The PTI report further notes, “No oil imports were settled in rupees during the Indian financial year 2022-2023 that ended in March, the country’s oil ministry told a parliamentary committee, the PTI reported.” This statement underscores the practical impact of the challenges faced by India, with a clear indication that the goal of settling oil imports in rupees was not achieved during the specified financial year.

The broader context of India’s initiative is elucidated with, “India’s push to internationalize the rupee has been seen as part of a wider drive among nations from China to Brazil to reduce their reliance on the dollar in international payments and investments.” This places India’s efforts in the context of a global movement involving various nations striving to minimize dependence on the US dollar, reflecting a broader trend known as de-dollarization.

The article highlights the motivation behind this global movement, stating, “The movement, known as de-dollarization, gained momentum in recent years as the US leveraged the greenback’s global dominance to slap economic sanctions on countries including Russia and Iran.” The use of economic sanctions by the United States, leveraging the dominance of the dollar, has fueled the momentum behind the de-dollarization movement, prompting nations to explore alternatives.

China and Russia’s parallel pursuits are mentioned, stating, “China and Russia also have been pushing to increase the global usage of their own currencies, while the BRICS group of nations have been weighing the possibility of a shared tender.” This indicates that India’s efforts align with those of other nations such as China and Russia, who are actively working to enhance the global standing of their respective currencies.
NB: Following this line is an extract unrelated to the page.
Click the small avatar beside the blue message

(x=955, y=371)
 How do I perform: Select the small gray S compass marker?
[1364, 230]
Additionally, the mention of the BRICS group considering a shared tender underscores collaborative efforts in this direction.

The global trend is further emphasized with, “More countries have joined the trend this year — Indonesia recently set up a task force to widen the use of its currency, the rupiah.” This highlights that the movement toward reducing reliance on the US dollar is not confined to a few nations but is gaining traction globally, with Indonesia being the latest to take active measures in this direction.
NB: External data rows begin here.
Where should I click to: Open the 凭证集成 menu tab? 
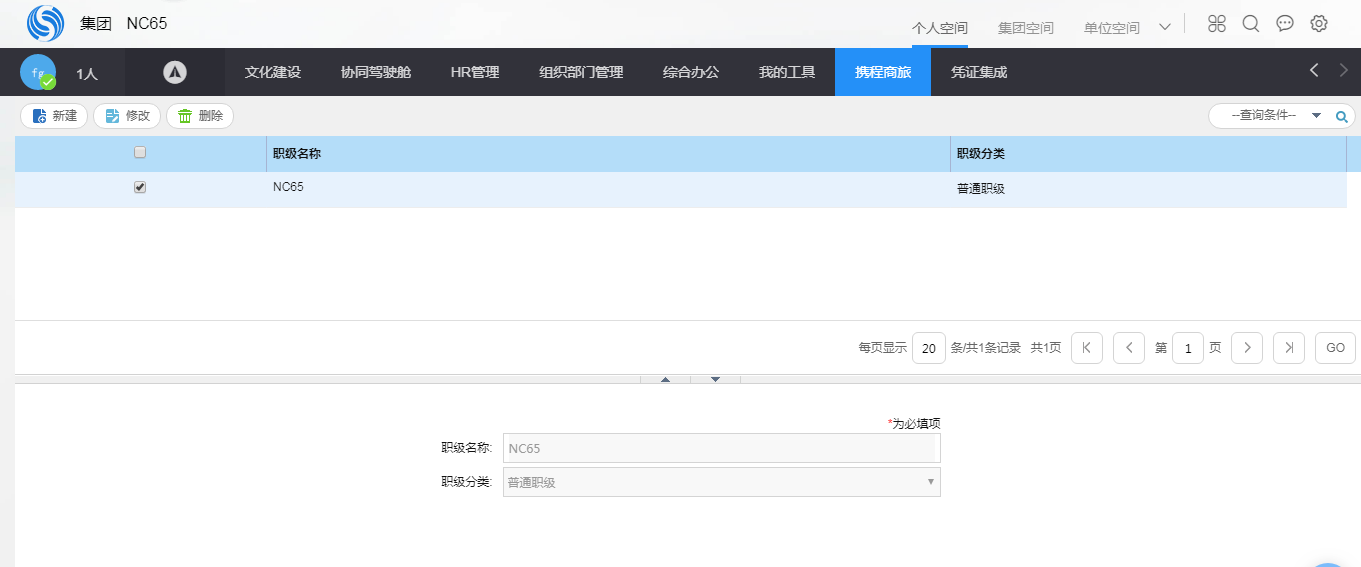pyautogui.click(x=978, y=72)
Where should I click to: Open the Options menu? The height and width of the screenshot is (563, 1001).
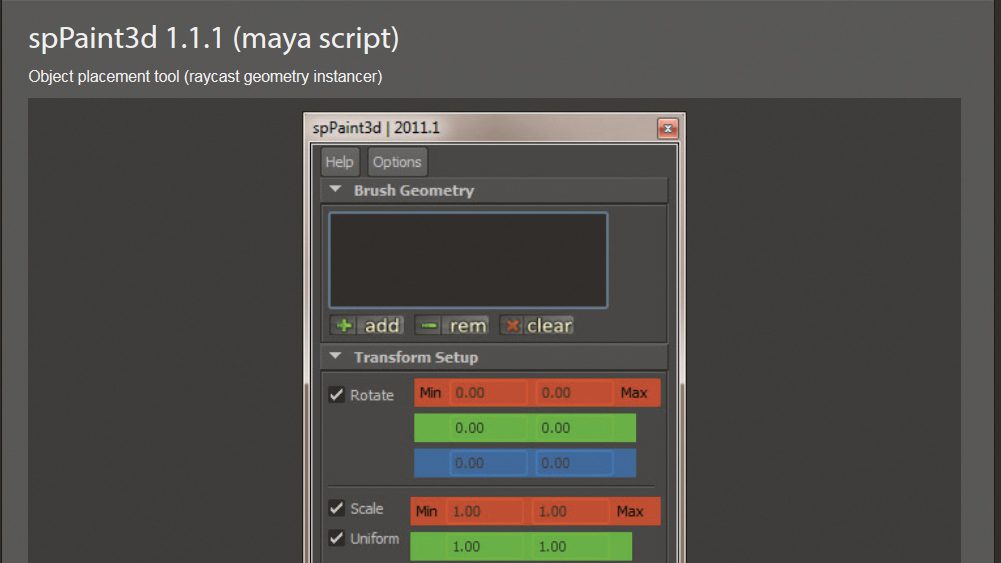coord(397,162)
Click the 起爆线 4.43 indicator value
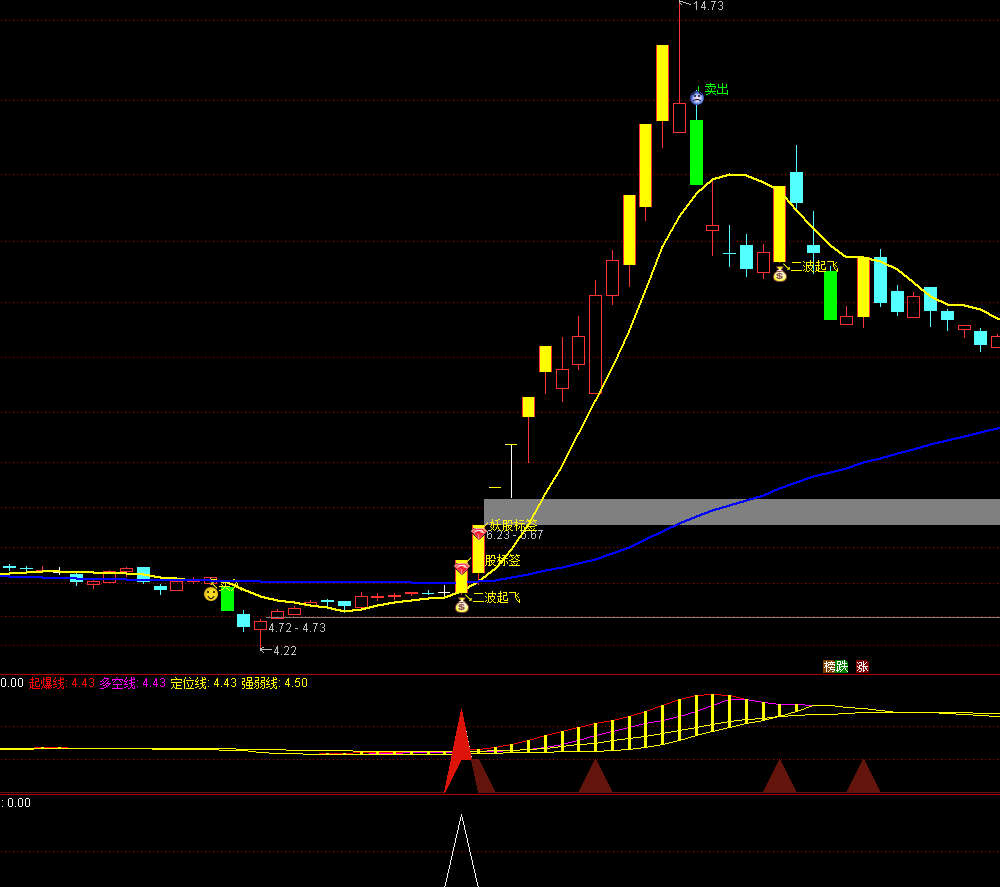This screenshot has height=887, width=1000. pyautogui.click(x=62, y=685)
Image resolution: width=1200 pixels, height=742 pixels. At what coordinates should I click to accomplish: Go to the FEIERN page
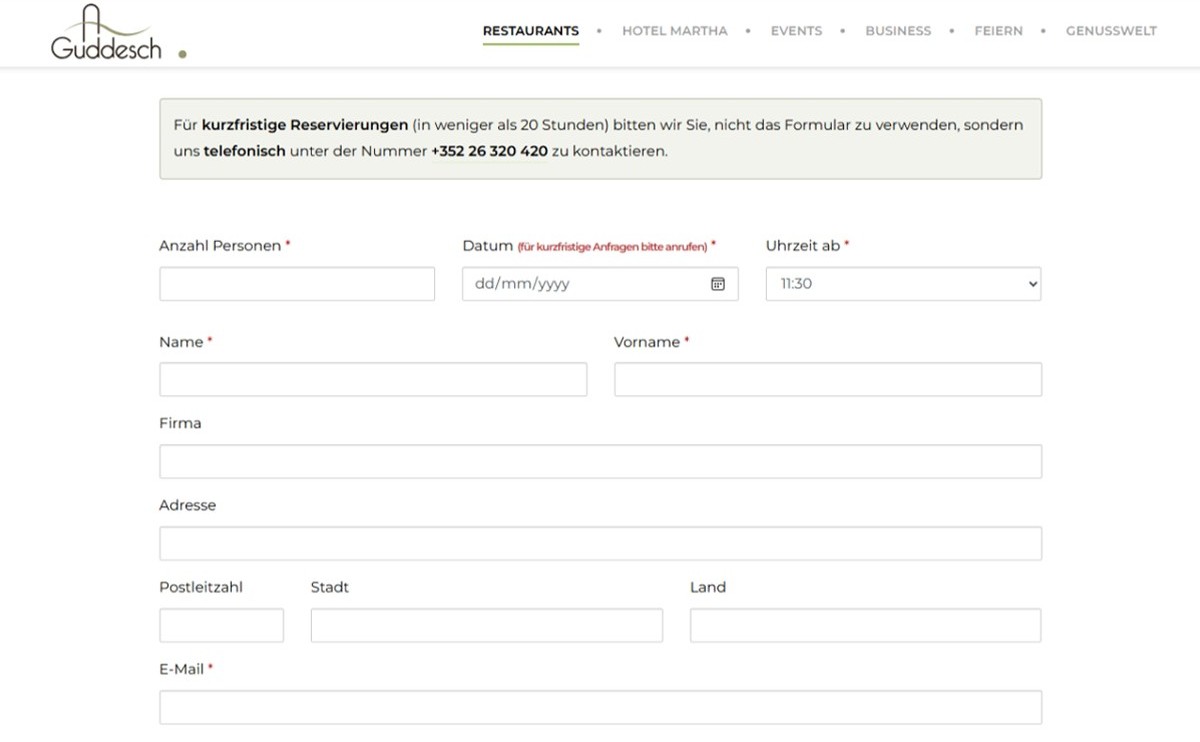click(x=998, y=31)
The article concludes with a reminder of India’s earlier initiative, stating, “Last year, India’s central bank allowed local importers to open special overseas bank accounts that would enable making rupee payments to their trading partners.” This serves as a reminder of the proactive step taken by India’s central bank to facilitate rupee payments, underlining the ongoing efforts to overcome challenges and promote the internationalization of the rupee.
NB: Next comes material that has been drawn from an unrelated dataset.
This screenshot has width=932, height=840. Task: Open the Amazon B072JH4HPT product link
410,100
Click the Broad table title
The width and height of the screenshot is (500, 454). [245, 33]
India’s pursuit of broader international acceptance for the rupee faces hurdles as global oil suppliers remain resistant to accepting rupee payments for crude-oil imports. The concerns raised include higher transaction costs and foreign-exchange risks linked to the limited global acceptance of the rupee. This challenge is situated within the broader context of a global movement, encompassing nations from China to Brazil, working to reduce reliance on the US dollar in international transactions. The article highlights the motivations behind this movement, citing the leverage of the dollar’s global dominance for imposing economic sanctions. Parallel efforts by China and Russia to increase the global usage of their currencies, as well as discussions within the BRICS group about a shared tender, further underscore the international dimension of this trend. The inclusion of Indonesia’s recent establishment of a task force to promote the wider use of its currency, the rupiah, emphasizes the expanding nature of this movement. Despite these challenges, the article recalls India’s previous step of allowing local importers to open special overseas bank accounts for rupee payments, signaling ongoing efforts to navigate obstacles and promote the internationalization of the rupee.